Disability and child welfare, together and apart, are major concerns in American society. Today, about 125,000 children in foster care are eligible and waiting for adoption, and while many children wait more than two years to be adopted, children with disabilities wait even longer. In Familial Fitness, Sandra M. Sufian uncovers how disability operates as a fundamental category in the making of the American family, tracing major shifts in policy, practice, and attitudes about the adoptability of disabled children over the course of the twentieth century.
Chronicling the long, complex history of disability, Familial Fitness explores how notions and practices of adoption have—and haven’t—accommodated disability, and how the language of risk enters into that complicated relationship. We see how the field of adoption moved from widely excluding children with disabilities in the early twentieth century to partially including them at its close. As Sufian traces this historical process, she examines the forces that shaped, and continue to shape, access to the social institution of family and invites readers to rethink the meaning of family itself.

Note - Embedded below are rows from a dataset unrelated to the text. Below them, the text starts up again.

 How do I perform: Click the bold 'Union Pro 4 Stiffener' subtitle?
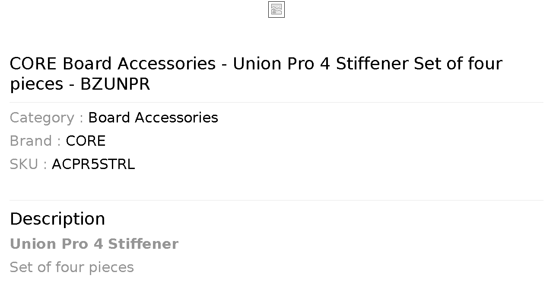pyautogui.click(x=94, y=244)
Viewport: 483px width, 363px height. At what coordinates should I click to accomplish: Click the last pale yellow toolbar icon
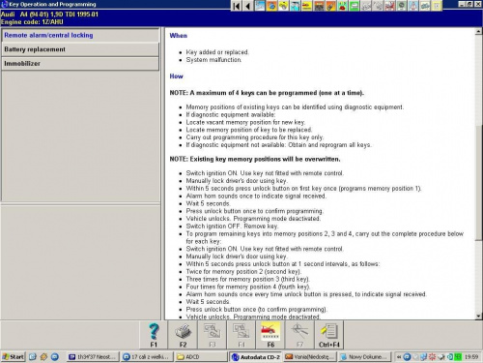[437, 6]
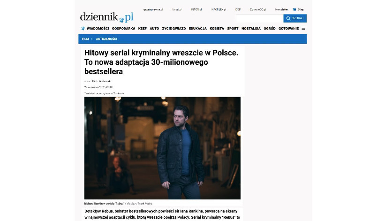Open the hamburger menu icon

click(303, 28)
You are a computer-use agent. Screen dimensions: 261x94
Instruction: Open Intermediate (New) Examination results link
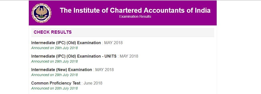(62, 70)
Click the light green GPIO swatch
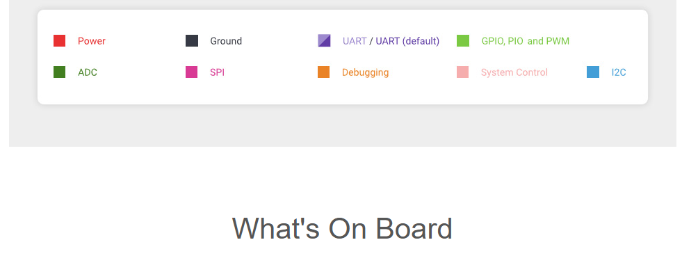Screen dimensions: 682x272 (x=463, y=41)
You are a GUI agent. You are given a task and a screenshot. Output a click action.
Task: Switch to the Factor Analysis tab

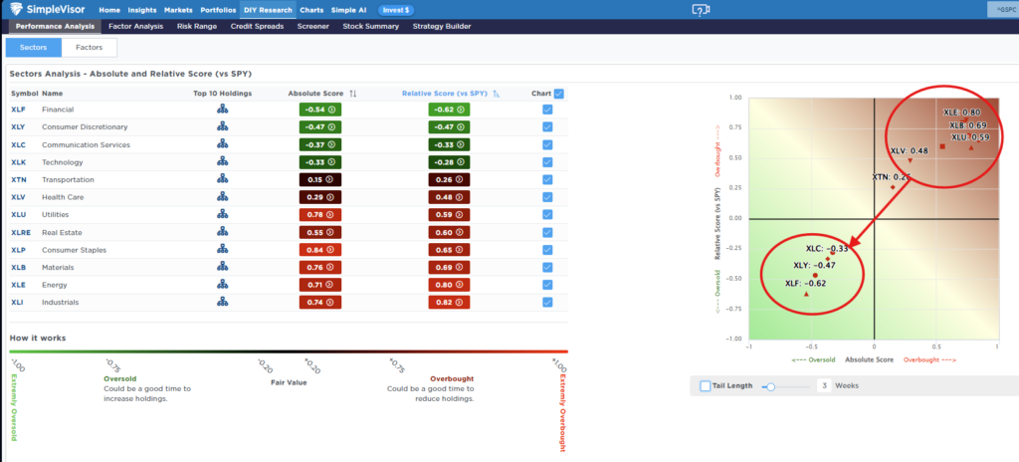click(x=134, y=26)
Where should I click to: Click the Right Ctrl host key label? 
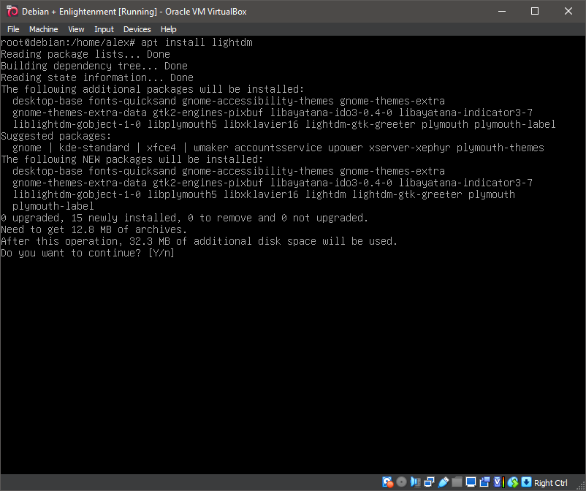[552, 482]
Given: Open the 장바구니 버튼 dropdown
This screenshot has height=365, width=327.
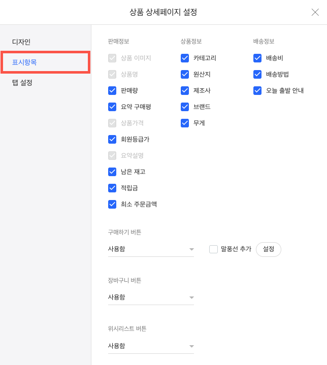Looking at the screenshot, I should click(151, 297).
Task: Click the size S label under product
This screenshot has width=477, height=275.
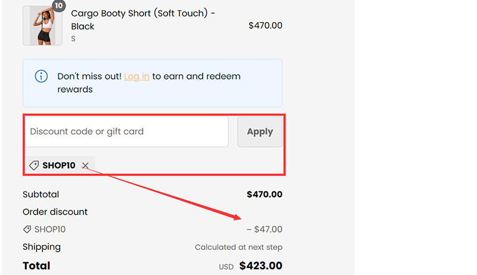Action: pyautogui.click(x=73, y=39)
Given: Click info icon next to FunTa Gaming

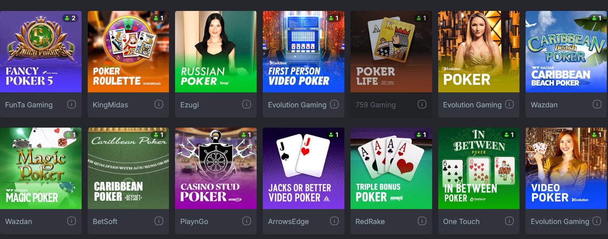Looking at the screenshot, I should [71, 105].
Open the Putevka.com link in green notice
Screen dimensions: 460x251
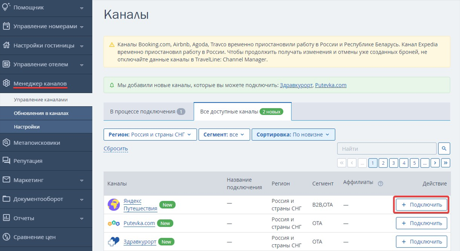click(331, 85)
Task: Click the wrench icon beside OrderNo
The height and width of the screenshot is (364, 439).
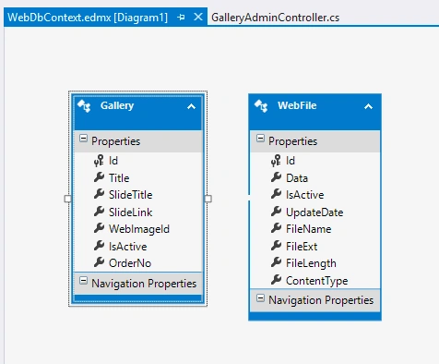Action: [99, 262]
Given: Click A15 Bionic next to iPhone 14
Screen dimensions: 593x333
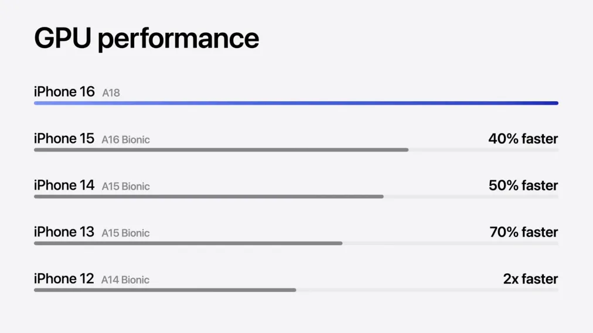Looking at the screenshot, I should (125, 187).
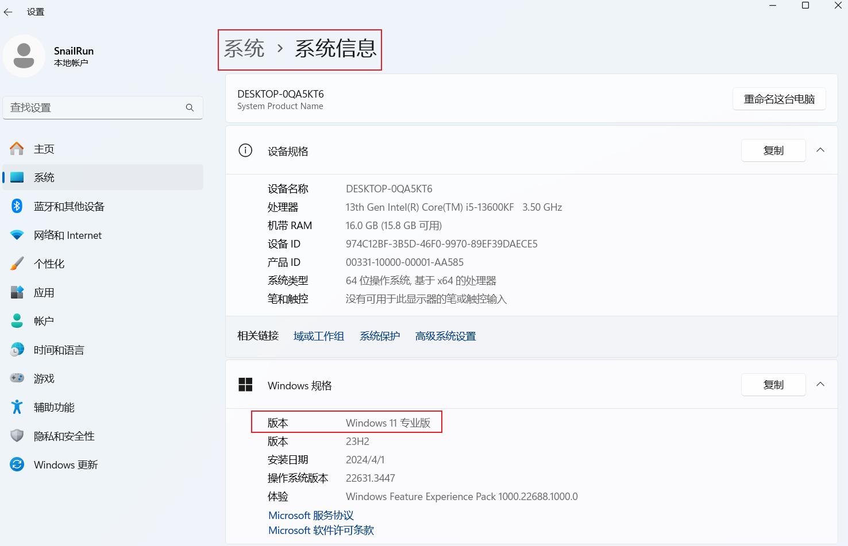Click the 隐私和安全性 shield icon
This screenshot has height=546, width=848.
click(17, 436)
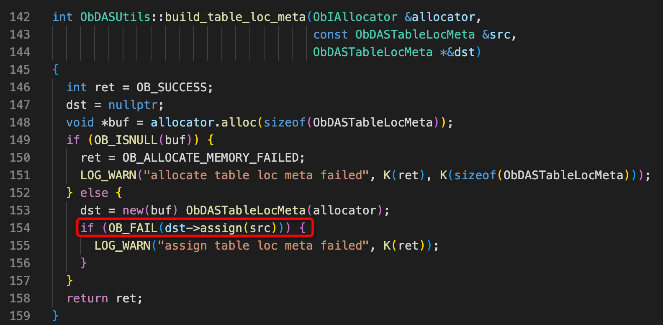Screen dimensions: 663x325
Task: Click line number 142 in the gutter
Action: click(20, 17)
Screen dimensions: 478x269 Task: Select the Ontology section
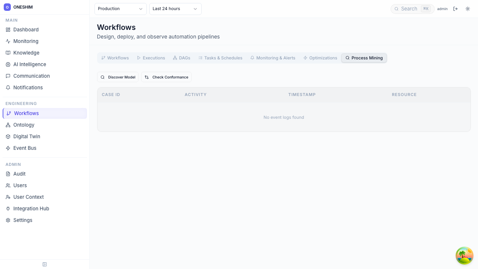(24, 125)
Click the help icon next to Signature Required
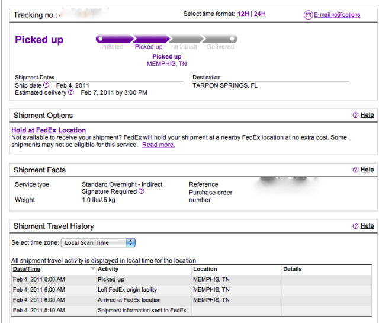 tap(142, 192)
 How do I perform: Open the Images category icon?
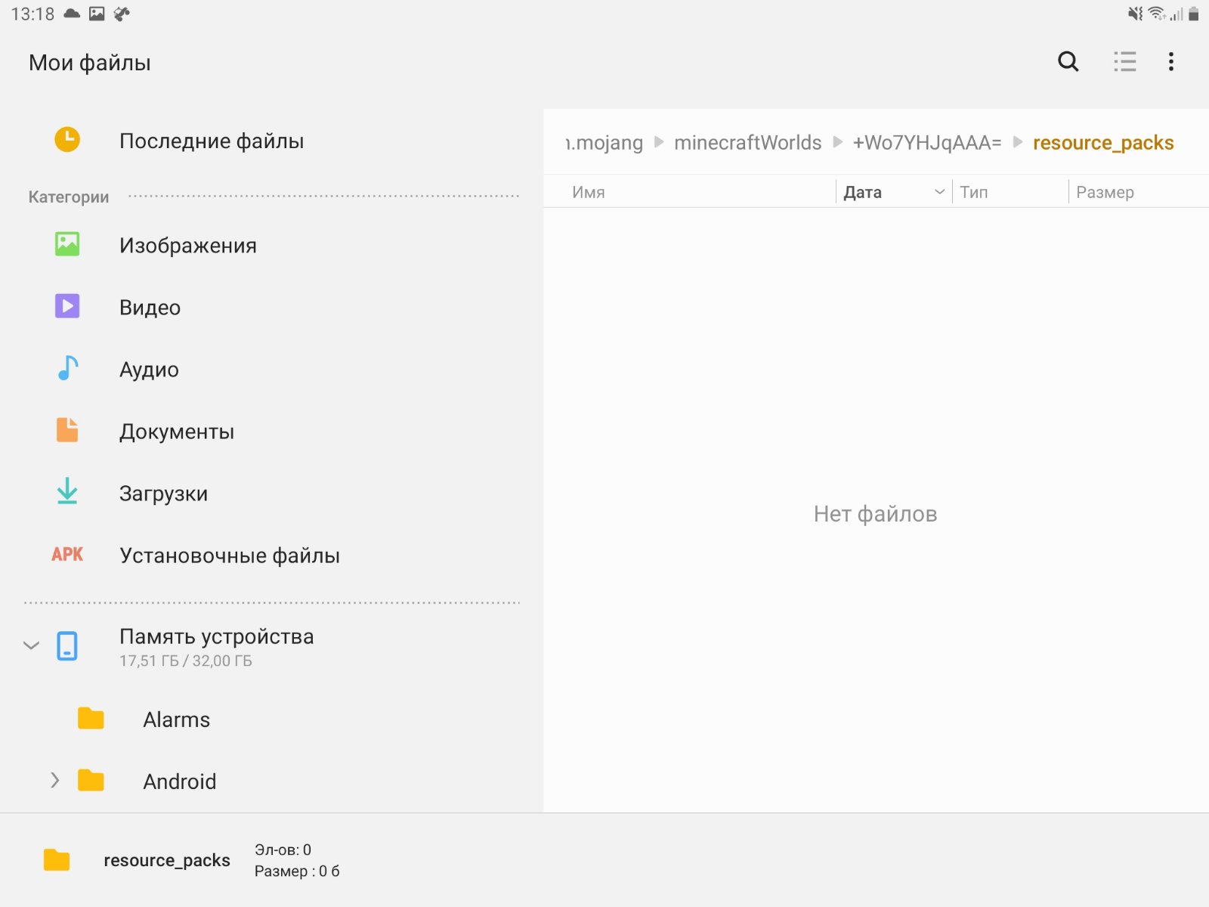67,244

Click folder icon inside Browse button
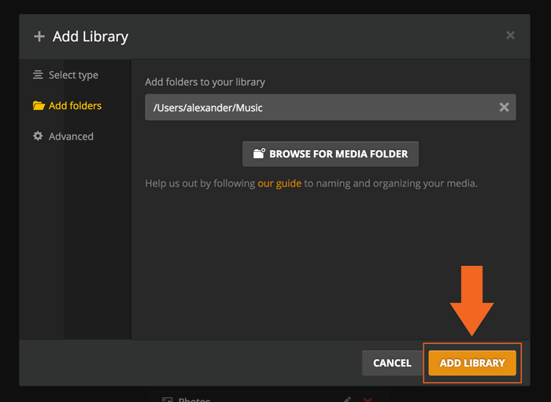click(259, 153)
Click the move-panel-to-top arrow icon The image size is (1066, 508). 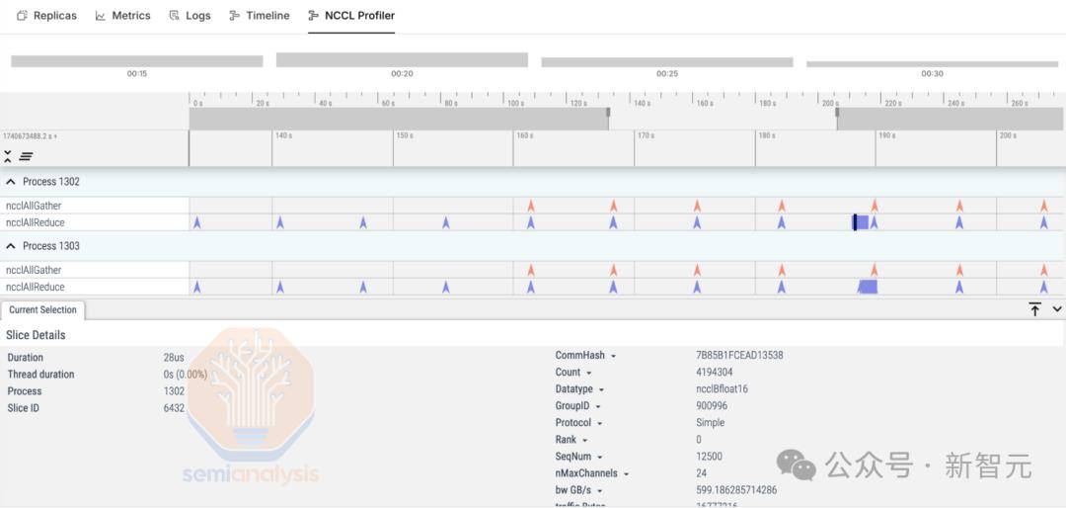1034,309
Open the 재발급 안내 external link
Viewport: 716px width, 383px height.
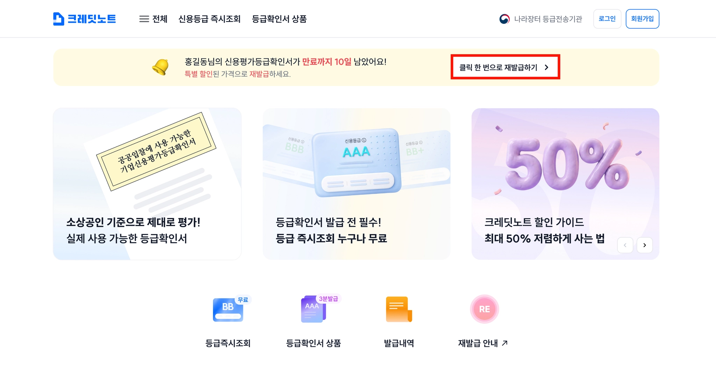pyautogui.click(x=483, y=343)
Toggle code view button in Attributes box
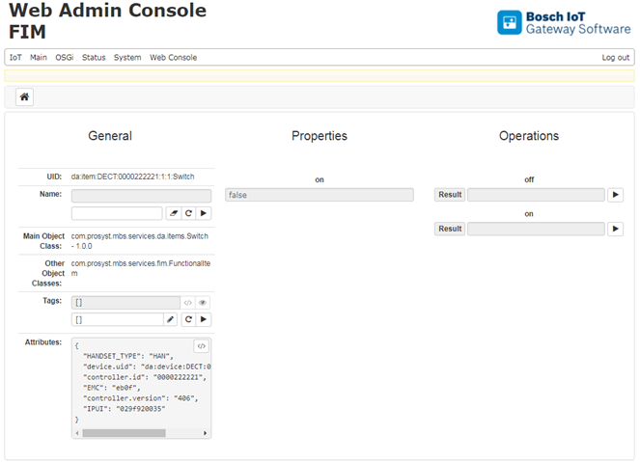640x462 pixels. 201,346
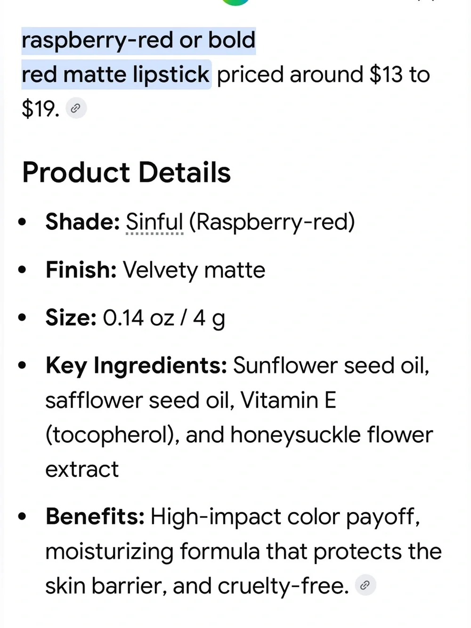
Task: Select the highlighted raspberry-red or bold text
Action: point(138,41)
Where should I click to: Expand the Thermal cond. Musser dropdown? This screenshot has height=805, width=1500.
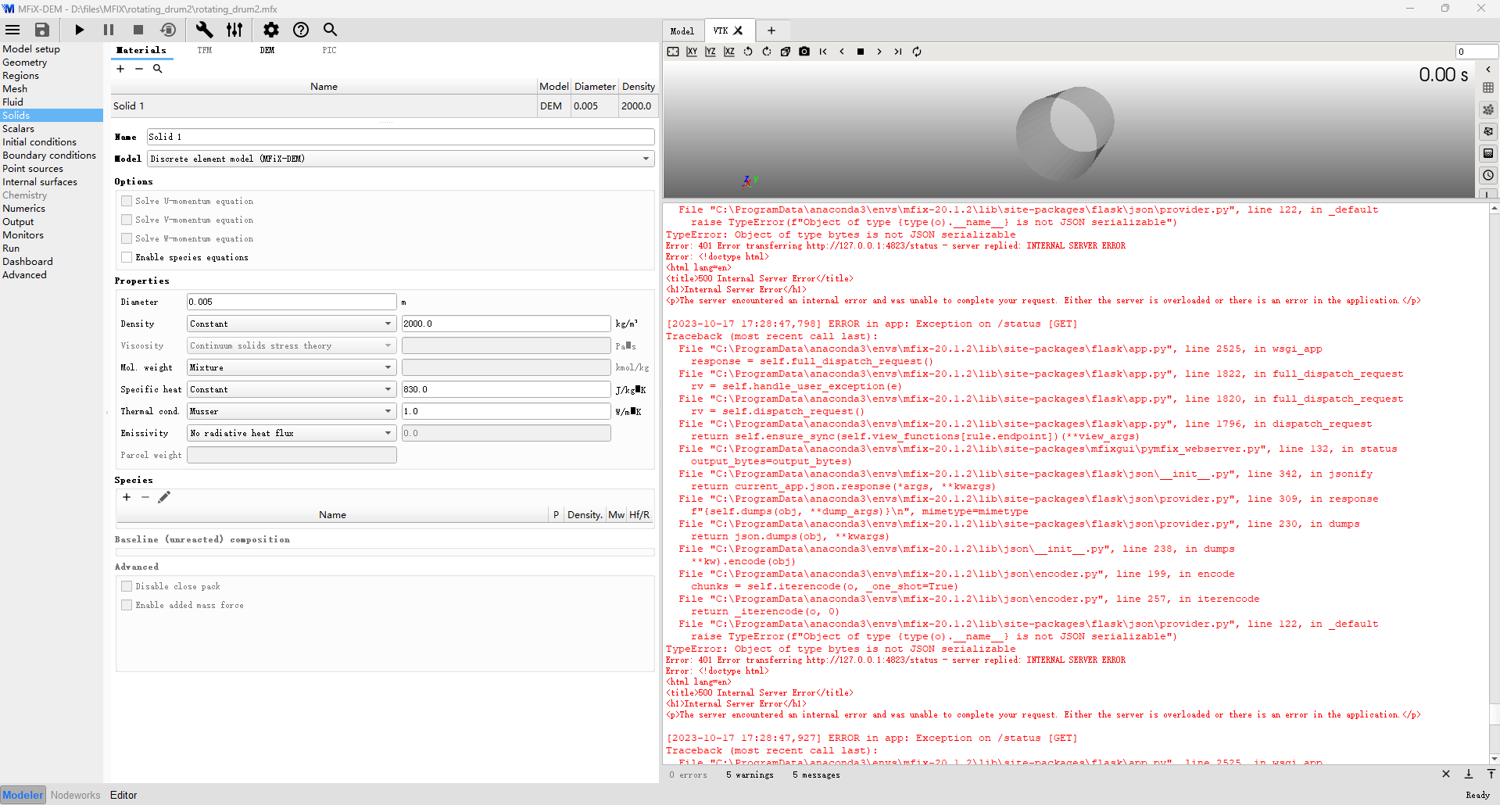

360 pages | 5 halftones, 2 line drawings, 1 tables | 6 x 9
Disability Studies | History of Medicine | American History
Praise for FAMILIAL FITNESS
“With nuance and razor-sharp analysis, Sufian combines work in adoption studies and disability studies to offer a searching, critical, careful history lesson. Each chapter is rigorously researched and argued; each encapsulates its time period in unexpected ways. This book is a necessity and a major achievement.”
~ Susan Schweik, University of California, Berkeley
“Meticulously researched and powerfully argued, Familial Fitness transforms eighty years of disjointed policies into a compelling narrative demonstrating the centrality of disability to ideas about children’s worth and adoptability and to the construction of American families. Anyone interested in family policy, social work, disability, or adoption will want to read this book. A stunning achievement.
~ Molly Ladd-Taylor, York University
“What counts as a family? And what kind of person is sufficiently human to belong in one? This deeply researched, deeply felt book offers a fine-grained and usable history of changing constructions of ability/disability and of family in the twentieth century United States. Despite growing inclusiveness in defining who may be “adoptable” as the shift in language over time from ‘hard to place’ to ‘special needs,’ the stigmas attached to disability and to adoption continue to compound each other as they influence policy and practice in family-making, yet Sufian creates a timely and cautiously optimistic model for plotting a future with fewer structural barriers to individual and collective flourishing.”